_Try it_:
Line by line, set down all the data below exactly, omitting any picture.

[Stored records]
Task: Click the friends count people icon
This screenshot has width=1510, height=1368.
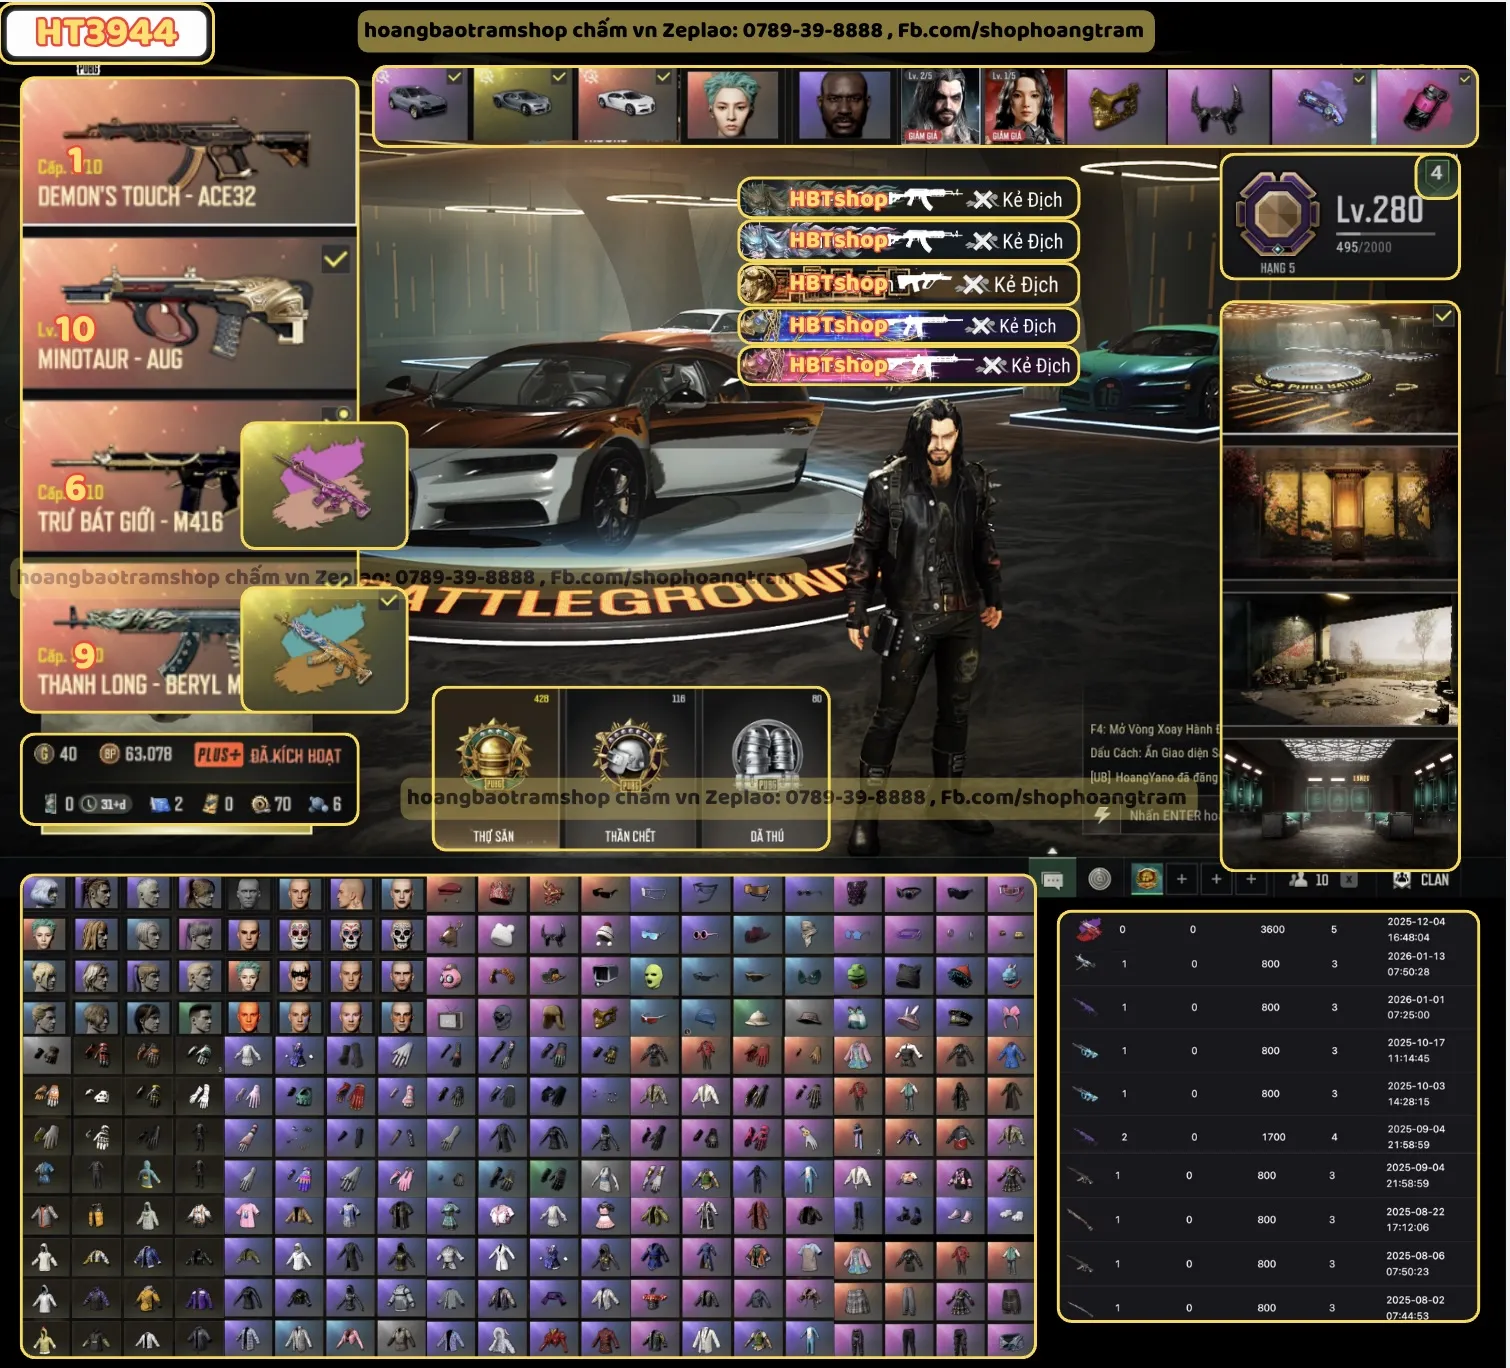Action: [1299, 879]
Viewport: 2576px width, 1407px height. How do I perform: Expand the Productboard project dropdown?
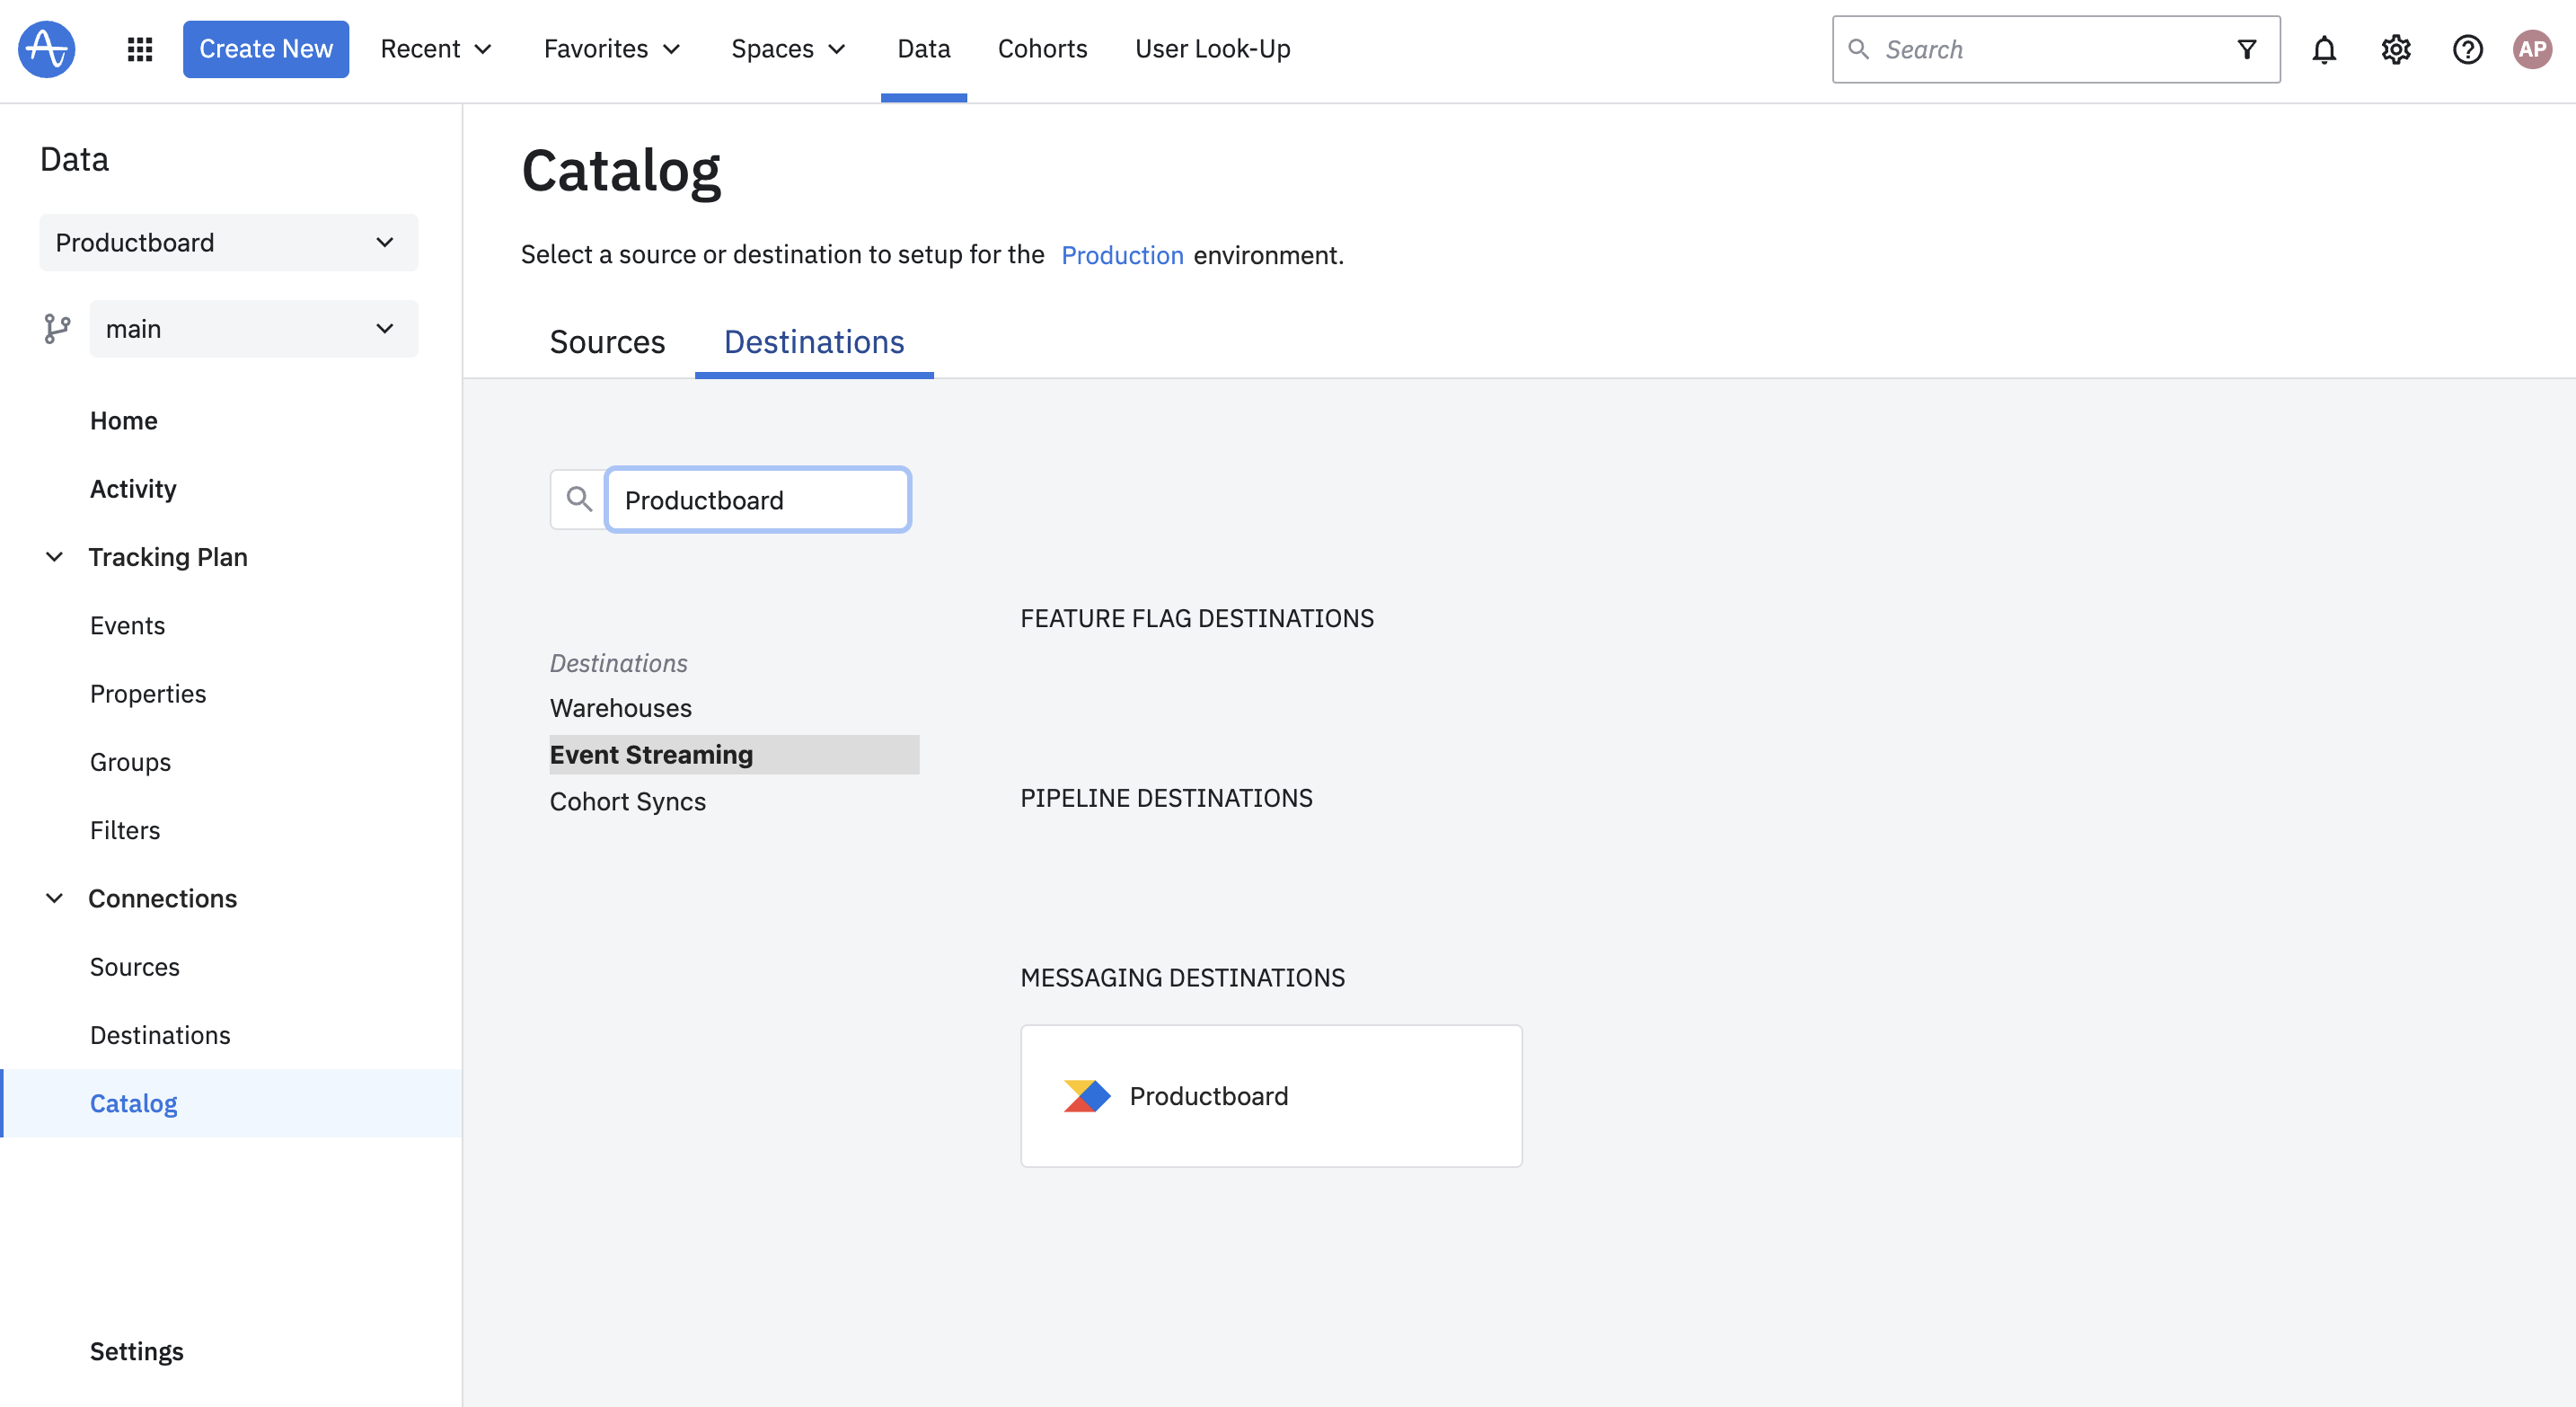click(x=229, y=243)
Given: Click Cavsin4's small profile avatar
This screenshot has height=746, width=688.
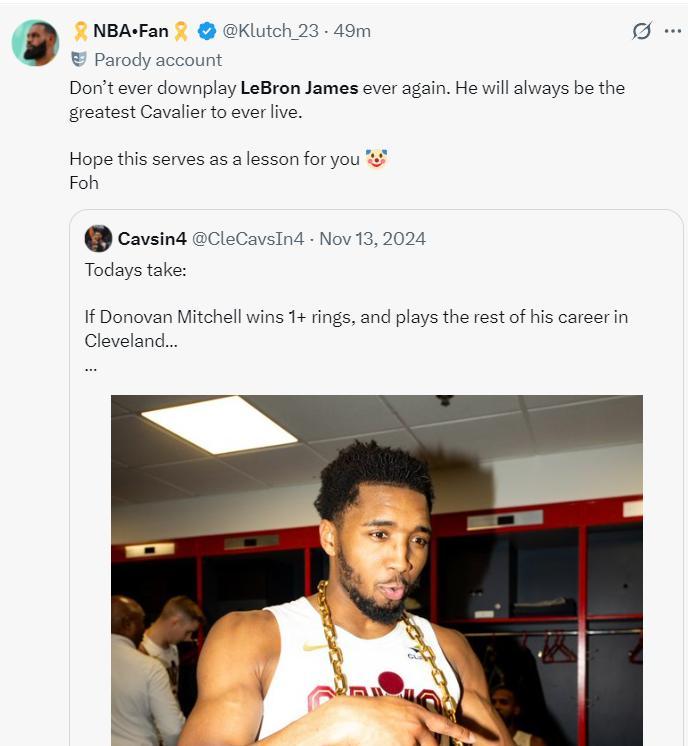Looking at the screenshot, I should pyautogui.click(x=98, y=238).
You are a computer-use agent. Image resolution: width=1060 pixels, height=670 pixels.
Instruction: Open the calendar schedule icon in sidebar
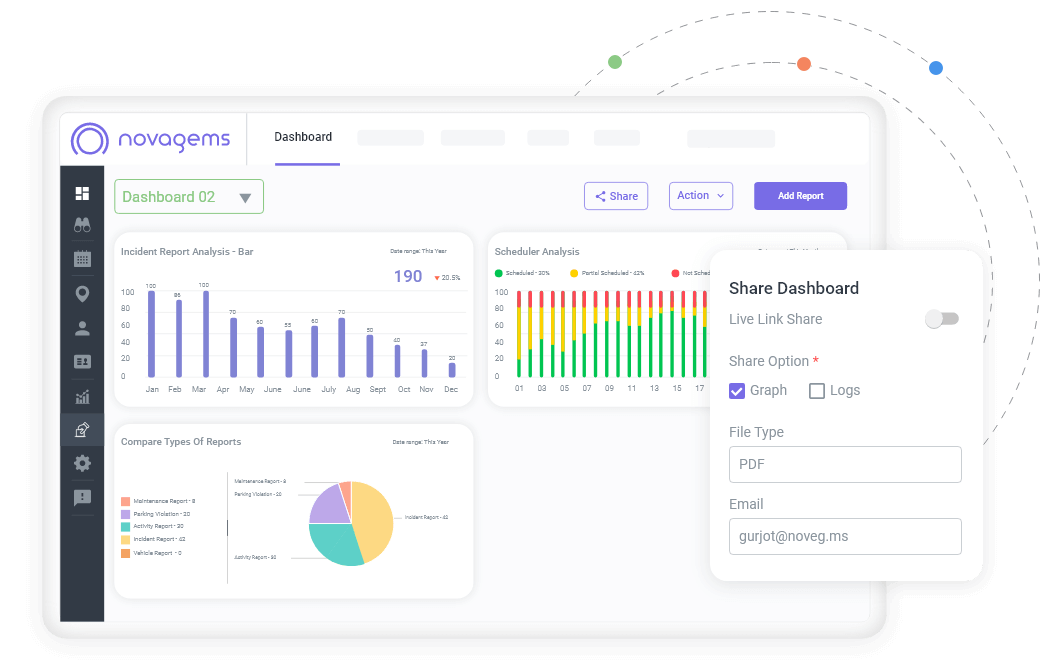(82, 259)
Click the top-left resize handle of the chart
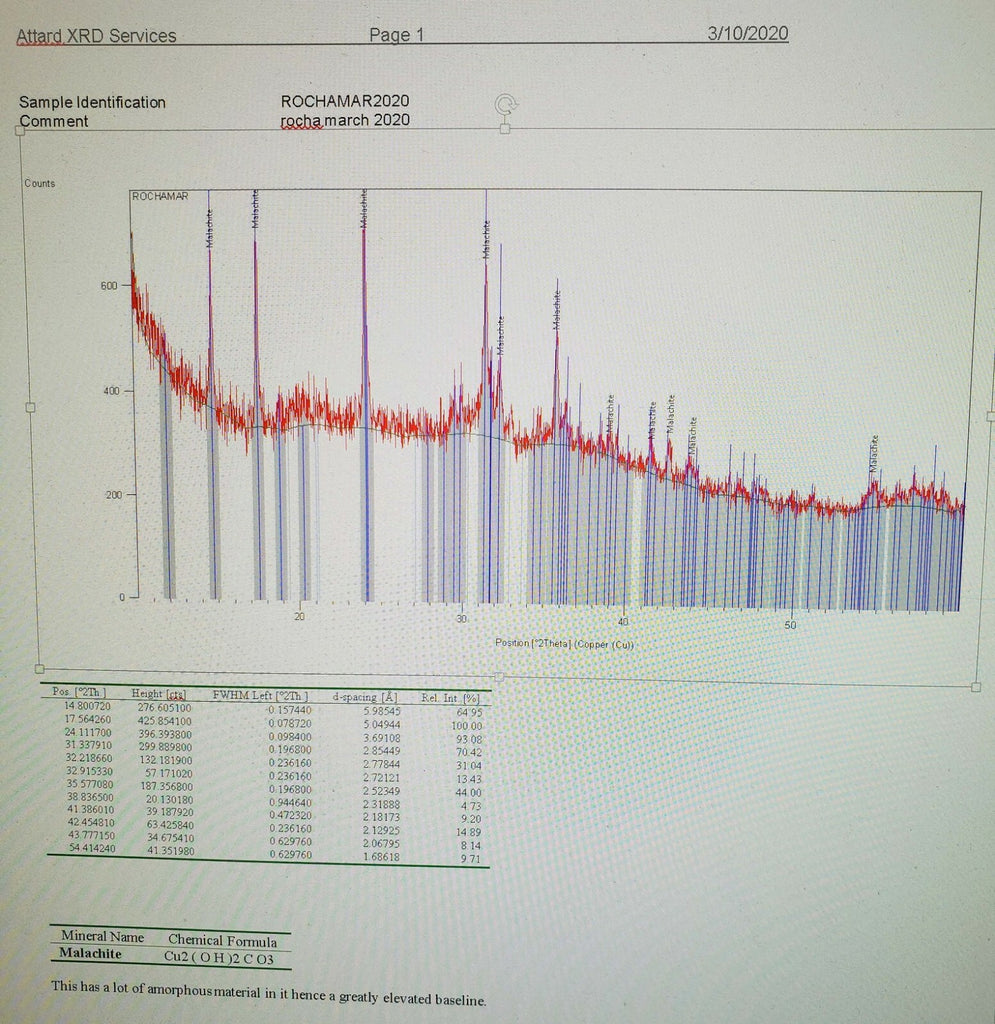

_Written answer_:
Task: Click the friends count people icon
This screenshot has width=1510, height=1368.
Action: [1299, 879]
Viewport: 2576px width, 1407px height. How do I perform: Expand the Productboard project dropdown?
click(x=229, y=243)
Given: Click Cavsin4's small profile avatar
This screenshot has height=746, width=688.
Looking at the screenshot, I should pyautogui.click(x=98, y=238).
You are a computer-use agent. Image resolution: width=1060 pixels, height=670 pixels.
Instruction: Open the calendar schedule icon in sidebar
(82, 259)
Click the top-left resize handle of the chart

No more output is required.